In a sharply worded one-page order, U.S. District Judge Paula Xinis said the Justice Department missed a key deadline to produce a privilege log tied to its claims of the state secrets privilege in the case of Kilmar Abrego Garcia, the Salvadoran national wrongfully deported to the country in March.
“Evidently missing from the defendants’ filing is the privilege log that this court ordered to be produced,” Xinis wrote in the document posted by Politico’s Kyle Cheney. The judge gave the government a Tuesday afternoon deadline to file the log and delivered a warning.
“Failure to file the privilege log or otherwise respond will be construed as an intentional refusal to comply with this court’s orders,” according to the order. The dispute bubbled up last week after the Trump administration invoked the state secrets privilege to shield details surrounding Abrego Garcia’s case, according to a report in Politico.
The judge set the next in-person hearing for Friday.
Politico: Judges have a warning about Trump’s rapid deportations: Americans could be next
A fundamental promise by America’s founders — that no one should be punished by the state without a fair hearing — is under threat, a growing chorus of federal judges say.
That concept of “due process under law,” borrowed from the Magna Carta and enshrined in the Bill of Rights, is most clearly imperiled for the immigrants President Donald Trump intends to summarily deport, they say, but U.S. citizens should be wary, too.
Across the country, judges appointed by presidents of both parties — including Trump himself — are escalating warnings about what they see as an erosion of due process caused by the Trump administration’s mass deportation campaign. What started with a focus on people Trump has deemed “terrorists” and “gang members” — despite their fierce denials — could easily expand to other groups, including Americans, these judges warn.
“When the courts say due process is important, we’re not unhinged, we’re not radicals,” U.S. District Judge Ana Reyes, a Washington, D.C.-based appointee of President Joe Biden, said at a recent hearing. “We are literally trying to enforce a process embodied in probably the most significant document with respect to peoples’ rights against tyrannical government oppression. That’s what we’re doing here. Okay?”

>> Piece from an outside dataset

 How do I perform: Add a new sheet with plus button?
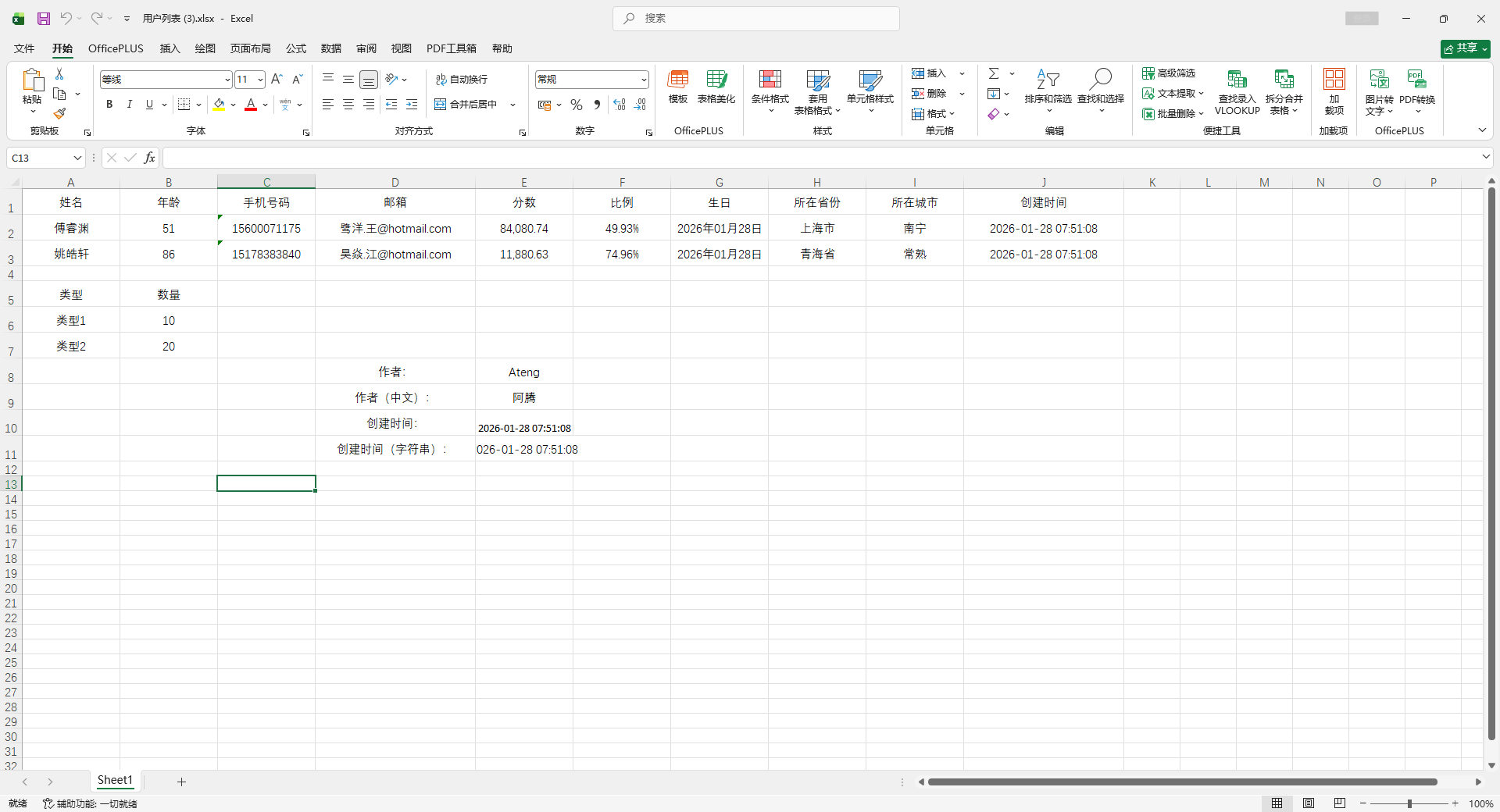click(181, 782)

It’s a fight that judges are increasingly casting as existential, rooted in the 5th Amendment’s guarantee that “no person shall … be deprived of life, liberty or property, without due process of law.” The word “person,” courts have noted, makes no distinction between citizens or noncitizens. The Supreme Court has long held that this fundamental promise extends to immigrants in deportation proceedings. In a 1993 opinion, Justice Antonin Scalia called that principle “well-established.”